We use label smoothing (0.9 for real) to stabilize training.


In [None]:

class GAN(tf.keras.Model):
    def __init__(self, generator, discriminator, latent_dim):
        super().__init__()
        self.generator = generator
        self.discriminator = discriminator
        self.latent_dim = latent_dim
        self.g_loss_tracker = tf.keras.metrics.Mean(name="g_loss")
        self.d_loss_tracker = tf.keras.metrics.Mean(name="d_loss")

    @property
    def metrics(self):
        return [self.g_loss_tracker, self.d_loss_tracker]

    def compile(self, g_optimizer, d_optimizer, d_loss_fn, g_loss_fn=None):
        super().compile()
        self.g_optimizer = g_optimizer
        self.d_optimizer = d_optimizer
        # same BCE for both by default
        self.d_loss_fn = d_loss_fn
        self.g_loss_fn = g_loss_fn if g_loss_fn is not None else d_loss_fn

    def train_step(self, real_images):
        batch_size = tf.shape(real_images)[0]

        # ---------------------
        # Train Discriminator
        # ---------------------
        random_latent_vectors = tf.random.normal(shape=(batch_size, self.latent_dim))
        generated_images = self.generator(random_latent_vectors, training=True)

        # Label smoothing for real; no noise for simplicity
        real_labels = tf.ones((batch_size, 1)) * 0.9
        fake_labels = tf.zeros((batch_size, 1))

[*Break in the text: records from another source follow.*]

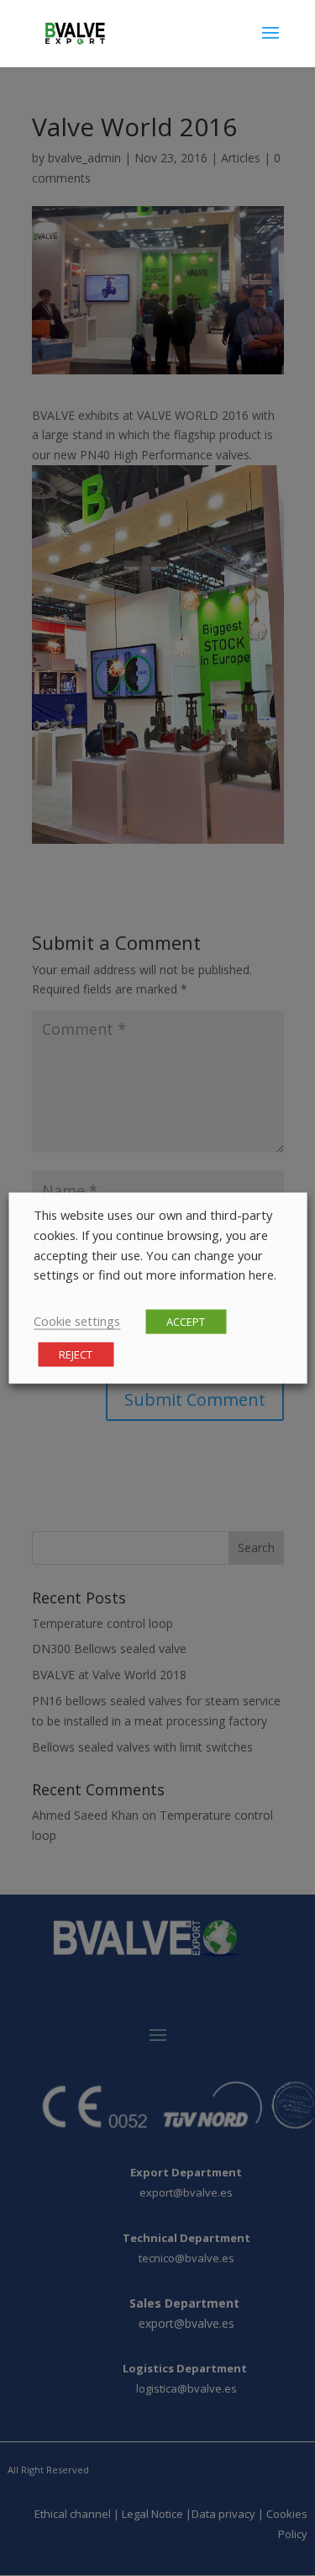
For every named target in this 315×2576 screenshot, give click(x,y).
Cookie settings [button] (77, 1320)
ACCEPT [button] (185, 1320)
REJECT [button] (75, 1353)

        with tf.GradientTape() as tape:
            pred_real = self.discriminator(real_images, training=True)
            pred_fake = self.discriminator(generated_images, training=True)
            d_loss_real = self.d_loss_fn(real_labels, pred_real)
            d_loss_fake = self.d_loss_fn(fake_labels, pred_fake)
            d_loss = (d_loss_real + d_loss_fake) / 2.0
        grads = tape.gradient(d_loss, self.discriminator.trainable_variables)
        self.d_optimizer.apply_gradients(zip(grads, self.discriminator.trainable_variables))

        # ---------------------
        # Train Generator
        # ---------------------
        random_latent_vectors = tf.random.normal(shape=(batch_size, self.latent_dim))
        misleading_labels = tf.ones((batch_size, 1))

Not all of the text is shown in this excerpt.